Supported NiFi Python components [Technical Preview]

This release is based on Apache NiFi 1.25 and 2.0.0. Apache NiFi 2.0 introduces a set of NiFi components written in Python, most of which are supported by Cloudera.

You should be familiar with the available supported Python components and avoid using any unsupported Python component in production environments.

While additional Python components are developed and tested by the Cloudera community, they are not officially supported by Cloudera. Python components may be excluded due to various reasons, such as insufficient reliability, incomplete test case coverage, community declaration of non-production readiness, or feature deviation from Cloudera best practices. Do not use these unsupported Python components in your production environments.

Supported Python components:


Divides a large text document into smaller chunks. Input is expected in the form of a FlowFile containing a JSON Lines document, where each line includes a 'text' and a 'metadata' element.

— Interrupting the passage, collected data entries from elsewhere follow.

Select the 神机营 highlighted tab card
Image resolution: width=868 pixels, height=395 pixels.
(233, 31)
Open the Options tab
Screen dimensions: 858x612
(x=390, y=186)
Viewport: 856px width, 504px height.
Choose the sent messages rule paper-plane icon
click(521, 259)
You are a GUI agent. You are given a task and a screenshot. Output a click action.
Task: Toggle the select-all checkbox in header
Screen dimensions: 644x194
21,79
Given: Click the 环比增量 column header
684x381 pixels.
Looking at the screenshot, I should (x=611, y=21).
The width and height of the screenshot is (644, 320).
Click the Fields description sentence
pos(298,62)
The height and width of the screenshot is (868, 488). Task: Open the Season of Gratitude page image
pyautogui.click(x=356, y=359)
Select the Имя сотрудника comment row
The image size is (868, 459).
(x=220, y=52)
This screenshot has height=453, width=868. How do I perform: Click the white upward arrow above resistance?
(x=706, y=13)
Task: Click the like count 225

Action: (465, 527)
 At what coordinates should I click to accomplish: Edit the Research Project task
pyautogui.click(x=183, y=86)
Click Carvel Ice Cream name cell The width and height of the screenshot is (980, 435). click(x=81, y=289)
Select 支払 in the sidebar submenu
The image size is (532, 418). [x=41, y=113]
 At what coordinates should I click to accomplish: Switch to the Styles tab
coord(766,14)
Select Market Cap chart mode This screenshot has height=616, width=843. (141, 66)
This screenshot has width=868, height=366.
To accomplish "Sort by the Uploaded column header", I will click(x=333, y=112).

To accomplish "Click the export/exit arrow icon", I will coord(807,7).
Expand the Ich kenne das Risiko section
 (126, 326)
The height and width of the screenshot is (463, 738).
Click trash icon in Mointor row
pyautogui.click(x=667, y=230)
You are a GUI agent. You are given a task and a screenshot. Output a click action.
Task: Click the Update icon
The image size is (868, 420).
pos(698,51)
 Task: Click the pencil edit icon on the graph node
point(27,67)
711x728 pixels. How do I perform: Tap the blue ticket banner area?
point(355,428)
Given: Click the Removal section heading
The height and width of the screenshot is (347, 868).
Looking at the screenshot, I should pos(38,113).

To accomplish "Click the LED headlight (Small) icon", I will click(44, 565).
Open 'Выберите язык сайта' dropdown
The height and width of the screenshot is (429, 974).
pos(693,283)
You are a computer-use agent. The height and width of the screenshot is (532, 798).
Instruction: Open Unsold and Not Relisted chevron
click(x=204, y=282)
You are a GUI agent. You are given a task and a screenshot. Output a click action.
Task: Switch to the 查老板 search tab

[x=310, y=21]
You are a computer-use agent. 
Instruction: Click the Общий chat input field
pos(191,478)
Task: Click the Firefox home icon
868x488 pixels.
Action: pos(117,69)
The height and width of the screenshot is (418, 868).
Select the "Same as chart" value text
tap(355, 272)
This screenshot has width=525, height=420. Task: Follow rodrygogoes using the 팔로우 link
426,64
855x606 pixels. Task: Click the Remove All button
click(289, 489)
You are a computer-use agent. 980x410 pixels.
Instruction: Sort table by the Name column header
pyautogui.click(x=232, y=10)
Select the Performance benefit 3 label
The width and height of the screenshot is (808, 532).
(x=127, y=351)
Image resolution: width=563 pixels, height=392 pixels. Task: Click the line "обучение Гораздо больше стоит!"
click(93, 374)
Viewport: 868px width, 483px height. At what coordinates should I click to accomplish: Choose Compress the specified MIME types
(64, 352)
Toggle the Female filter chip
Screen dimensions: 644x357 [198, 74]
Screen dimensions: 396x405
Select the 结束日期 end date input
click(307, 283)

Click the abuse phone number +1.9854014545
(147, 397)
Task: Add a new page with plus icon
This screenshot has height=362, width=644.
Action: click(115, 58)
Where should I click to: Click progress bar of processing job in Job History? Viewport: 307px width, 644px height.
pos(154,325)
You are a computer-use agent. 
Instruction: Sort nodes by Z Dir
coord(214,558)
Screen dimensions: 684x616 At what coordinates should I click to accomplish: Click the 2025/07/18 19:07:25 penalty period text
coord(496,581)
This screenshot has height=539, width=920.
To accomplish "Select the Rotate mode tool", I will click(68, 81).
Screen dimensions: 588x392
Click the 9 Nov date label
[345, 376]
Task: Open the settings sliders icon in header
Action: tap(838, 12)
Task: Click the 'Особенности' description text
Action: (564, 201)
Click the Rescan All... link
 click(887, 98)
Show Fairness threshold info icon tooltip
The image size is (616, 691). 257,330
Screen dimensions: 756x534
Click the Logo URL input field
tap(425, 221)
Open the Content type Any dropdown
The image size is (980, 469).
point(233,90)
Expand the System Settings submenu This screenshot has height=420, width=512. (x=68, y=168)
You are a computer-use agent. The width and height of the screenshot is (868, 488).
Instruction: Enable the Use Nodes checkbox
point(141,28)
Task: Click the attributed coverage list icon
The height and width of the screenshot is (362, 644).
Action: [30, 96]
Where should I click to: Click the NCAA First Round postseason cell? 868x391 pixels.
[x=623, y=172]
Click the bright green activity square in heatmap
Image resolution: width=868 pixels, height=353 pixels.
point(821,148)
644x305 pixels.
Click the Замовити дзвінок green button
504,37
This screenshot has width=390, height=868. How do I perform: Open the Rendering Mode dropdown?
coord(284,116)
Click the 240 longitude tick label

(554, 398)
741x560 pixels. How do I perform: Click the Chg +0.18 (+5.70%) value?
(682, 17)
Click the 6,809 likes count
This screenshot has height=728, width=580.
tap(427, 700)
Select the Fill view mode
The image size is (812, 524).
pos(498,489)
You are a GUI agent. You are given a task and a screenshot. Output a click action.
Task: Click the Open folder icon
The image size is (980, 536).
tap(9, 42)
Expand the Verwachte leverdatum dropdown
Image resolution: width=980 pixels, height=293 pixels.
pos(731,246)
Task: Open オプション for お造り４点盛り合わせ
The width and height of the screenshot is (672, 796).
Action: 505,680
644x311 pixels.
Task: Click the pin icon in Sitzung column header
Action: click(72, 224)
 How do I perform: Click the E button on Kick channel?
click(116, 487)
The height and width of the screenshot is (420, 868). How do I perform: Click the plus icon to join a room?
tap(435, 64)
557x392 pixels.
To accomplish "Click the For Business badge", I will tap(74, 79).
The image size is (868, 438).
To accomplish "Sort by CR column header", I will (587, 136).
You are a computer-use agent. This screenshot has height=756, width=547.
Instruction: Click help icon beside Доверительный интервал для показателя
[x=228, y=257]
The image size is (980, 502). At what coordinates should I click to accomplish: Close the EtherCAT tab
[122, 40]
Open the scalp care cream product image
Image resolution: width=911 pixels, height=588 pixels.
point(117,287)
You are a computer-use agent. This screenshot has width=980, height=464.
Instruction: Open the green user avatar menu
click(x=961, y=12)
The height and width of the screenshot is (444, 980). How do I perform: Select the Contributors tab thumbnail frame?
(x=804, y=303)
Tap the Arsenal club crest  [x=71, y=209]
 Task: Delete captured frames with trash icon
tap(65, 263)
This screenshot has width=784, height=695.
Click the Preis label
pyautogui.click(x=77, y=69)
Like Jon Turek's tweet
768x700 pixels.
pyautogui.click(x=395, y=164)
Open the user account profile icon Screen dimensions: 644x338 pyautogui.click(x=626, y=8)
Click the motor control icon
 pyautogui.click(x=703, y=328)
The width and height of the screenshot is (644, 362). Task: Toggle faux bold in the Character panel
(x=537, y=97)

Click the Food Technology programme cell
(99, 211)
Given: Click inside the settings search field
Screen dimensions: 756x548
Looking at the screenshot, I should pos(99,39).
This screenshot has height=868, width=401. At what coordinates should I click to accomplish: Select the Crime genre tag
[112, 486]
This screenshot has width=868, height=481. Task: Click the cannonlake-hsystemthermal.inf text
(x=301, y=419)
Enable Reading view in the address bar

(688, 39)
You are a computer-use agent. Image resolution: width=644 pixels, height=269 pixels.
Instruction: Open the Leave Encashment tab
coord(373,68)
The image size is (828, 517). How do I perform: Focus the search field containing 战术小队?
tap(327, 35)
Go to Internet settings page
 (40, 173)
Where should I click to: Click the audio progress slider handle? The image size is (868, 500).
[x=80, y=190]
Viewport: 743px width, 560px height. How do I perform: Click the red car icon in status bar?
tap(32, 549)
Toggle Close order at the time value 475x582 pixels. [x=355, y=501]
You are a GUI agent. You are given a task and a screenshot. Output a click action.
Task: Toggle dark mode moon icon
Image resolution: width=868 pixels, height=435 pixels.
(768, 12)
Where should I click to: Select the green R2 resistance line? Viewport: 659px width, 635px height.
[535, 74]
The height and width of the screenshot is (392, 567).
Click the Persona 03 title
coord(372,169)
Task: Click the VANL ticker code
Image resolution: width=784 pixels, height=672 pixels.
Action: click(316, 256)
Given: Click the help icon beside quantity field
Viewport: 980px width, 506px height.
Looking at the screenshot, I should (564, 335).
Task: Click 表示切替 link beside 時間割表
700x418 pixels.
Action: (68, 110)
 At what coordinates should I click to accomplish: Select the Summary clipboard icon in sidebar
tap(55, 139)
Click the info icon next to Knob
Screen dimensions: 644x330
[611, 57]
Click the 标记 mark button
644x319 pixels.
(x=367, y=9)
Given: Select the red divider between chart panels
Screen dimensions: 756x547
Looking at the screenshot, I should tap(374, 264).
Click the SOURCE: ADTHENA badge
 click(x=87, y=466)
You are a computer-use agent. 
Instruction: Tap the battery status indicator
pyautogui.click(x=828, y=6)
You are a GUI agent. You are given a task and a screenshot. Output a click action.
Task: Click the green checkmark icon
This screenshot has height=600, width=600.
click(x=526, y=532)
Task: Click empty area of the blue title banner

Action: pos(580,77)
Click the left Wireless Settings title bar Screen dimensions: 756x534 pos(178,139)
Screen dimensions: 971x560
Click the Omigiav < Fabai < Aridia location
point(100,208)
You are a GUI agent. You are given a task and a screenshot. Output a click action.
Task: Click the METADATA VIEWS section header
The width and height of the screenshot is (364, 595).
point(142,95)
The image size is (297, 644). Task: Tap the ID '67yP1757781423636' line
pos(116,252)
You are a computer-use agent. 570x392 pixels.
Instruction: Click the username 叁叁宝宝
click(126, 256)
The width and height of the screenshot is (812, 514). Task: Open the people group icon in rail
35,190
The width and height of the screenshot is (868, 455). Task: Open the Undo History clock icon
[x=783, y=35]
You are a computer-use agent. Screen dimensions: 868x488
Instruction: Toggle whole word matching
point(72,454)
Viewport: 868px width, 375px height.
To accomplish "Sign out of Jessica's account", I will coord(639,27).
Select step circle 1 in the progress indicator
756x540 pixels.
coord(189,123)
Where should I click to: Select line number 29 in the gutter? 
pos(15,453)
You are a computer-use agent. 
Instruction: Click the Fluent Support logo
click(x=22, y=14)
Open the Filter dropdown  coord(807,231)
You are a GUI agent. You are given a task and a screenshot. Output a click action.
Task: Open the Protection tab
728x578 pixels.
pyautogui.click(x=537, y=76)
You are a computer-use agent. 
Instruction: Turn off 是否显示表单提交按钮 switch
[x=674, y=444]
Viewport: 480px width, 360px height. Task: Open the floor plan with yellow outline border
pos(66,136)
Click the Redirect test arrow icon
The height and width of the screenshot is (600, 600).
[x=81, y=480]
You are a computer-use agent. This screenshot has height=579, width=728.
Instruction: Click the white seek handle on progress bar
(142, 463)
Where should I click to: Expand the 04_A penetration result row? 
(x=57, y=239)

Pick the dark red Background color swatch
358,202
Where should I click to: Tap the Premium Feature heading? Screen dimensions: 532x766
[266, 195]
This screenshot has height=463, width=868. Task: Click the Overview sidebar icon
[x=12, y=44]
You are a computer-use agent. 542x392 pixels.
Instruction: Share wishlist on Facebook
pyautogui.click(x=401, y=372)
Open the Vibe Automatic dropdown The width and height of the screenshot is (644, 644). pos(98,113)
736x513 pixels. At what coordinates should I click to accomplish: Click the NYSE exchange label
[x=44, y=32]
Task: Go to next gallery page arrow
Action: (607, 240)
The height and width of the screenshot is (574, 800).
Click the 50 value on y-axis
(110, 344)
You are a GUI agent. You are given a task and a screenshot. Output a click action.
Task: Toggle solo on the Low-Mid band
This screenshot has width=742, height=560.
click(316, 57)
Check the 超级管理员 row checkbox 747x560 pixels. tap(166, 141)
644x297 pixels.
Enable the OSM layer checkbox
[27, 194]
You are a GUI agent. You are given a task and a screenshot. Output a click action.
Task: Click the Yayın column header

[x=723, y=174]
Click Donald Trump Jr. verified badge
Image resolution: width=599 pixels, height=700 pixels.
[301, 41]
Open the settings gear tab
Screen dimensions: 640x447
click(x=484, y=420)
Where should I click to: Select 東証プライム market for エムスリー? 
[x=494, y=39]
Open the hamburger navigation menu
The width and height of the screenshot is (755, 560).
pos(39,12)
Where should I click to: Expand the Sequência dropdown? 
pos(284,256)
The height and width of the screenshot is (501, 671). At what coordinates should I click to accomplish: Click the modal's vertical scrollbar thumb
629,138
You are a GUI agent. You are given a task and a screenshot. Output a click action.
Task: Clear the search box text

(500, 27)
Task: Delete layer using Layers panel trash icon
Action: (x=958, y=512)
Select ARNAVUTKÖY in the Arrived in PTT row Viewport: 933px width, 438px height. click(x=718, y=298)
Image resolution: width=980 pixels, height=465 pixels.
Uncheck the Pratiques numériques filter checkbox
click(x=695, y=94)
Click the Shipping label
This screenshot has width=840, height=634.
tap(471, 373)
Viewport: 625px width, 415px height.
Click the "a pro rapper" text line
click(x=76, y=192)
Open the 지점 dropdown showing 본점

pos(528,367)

Parses incoming unstructured text documents and performs optical character recognition (OCR) to extract text from PDF and image files. The output is formatted as 'json-lines' with two keys: 'text' and 'metadata'. The use of this processor may require significant storage space and RAM utilization due to third-party dependencies necessary for processing PDF and image files. Additionally, it is important to install Tesseract and Poppler on your system to enable the processing of PDFs or images.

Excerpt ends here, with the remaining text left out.